En effet, tous les parents étaient communistes et avaient des postes assez importants dans l’administration ou encore les organes de presse. Les jeunes menaient donc une vie confortable, et faisaient de bonnes études, et même s’il y avait un antisémitisme latent, étaient plutôt satisfaits de leur vie en Pologne jusqu’à ce que la situation devienne intenable, et qu’après les licenciements, les difficultés à l’université, les arrestations, la menace d’un nouveau pogrom leur fasse quitter leur pays, dans lequel ils se voyaient passer leur vie, en devant renoncer à leur nationalité.
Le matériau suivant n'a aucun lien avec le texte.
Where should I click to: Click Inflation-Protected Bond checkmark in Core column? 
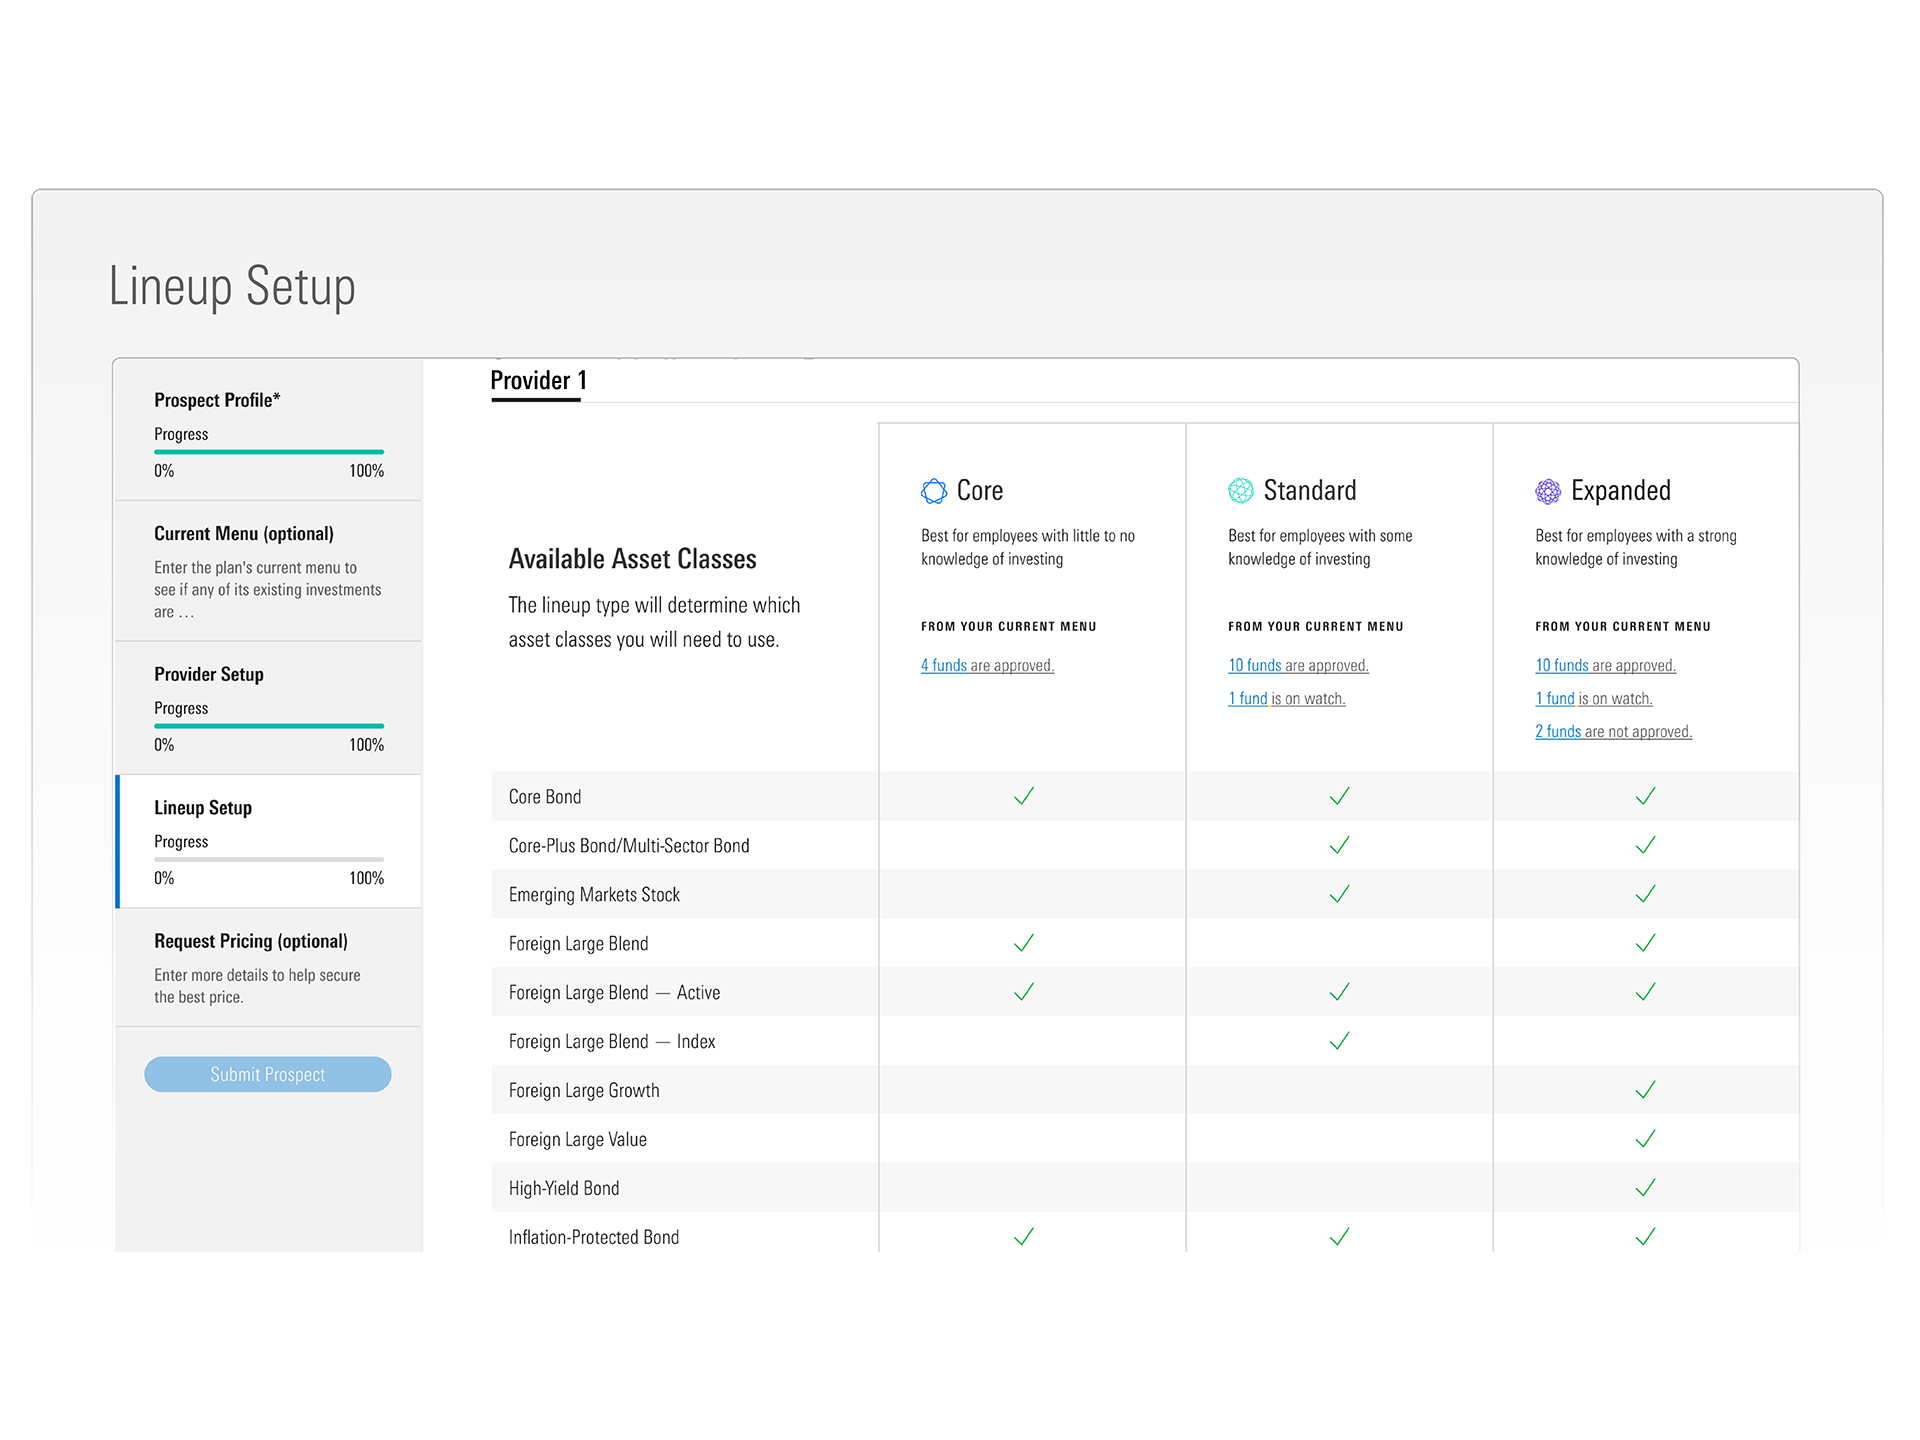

Malgré la déchirure de l’exil, ce n’est pas un livre triste. Les témoins sont partis à un âge où ils avaient toute la vie devant eux, où apprendre le suédois ne faisait pas peur, où étudier dans une langue étrangère était compliqué mais pas insurmontable. Paradoxalement, l’exil leur a donné des opportunités qu’ils n’auraient peut-être pas eu dans leur pays d’origine, et la plupart se sont très bien intégrés et ont eu une belle carrière professionnelle. Mais il règne une certaine nostalgie : nostalgie de leur pays, de la culture polonaise, de la langue – d’autant plus que souvent leurs enfants ne la parlent pas – , d’une période révolue, d’une insouciance.
Le livre est très riche, et au-delà de ses spécificités, reste universel en évoquant des thèmes comme la mémoire, l’identité, et l’exil. Malgré le démarrage difficile et l’absence de photos qui est un manque criant, j’ai vraiment apprécié cette lecture, et c’est typiquement un récit qui pourrait être adapté en documentaire, à l’image de 209 rue Saint-Maur.
Publié en Mai 2020 chez L’Antilope, traduit par Isabelle Jannès-Kalinowski, 384 pages.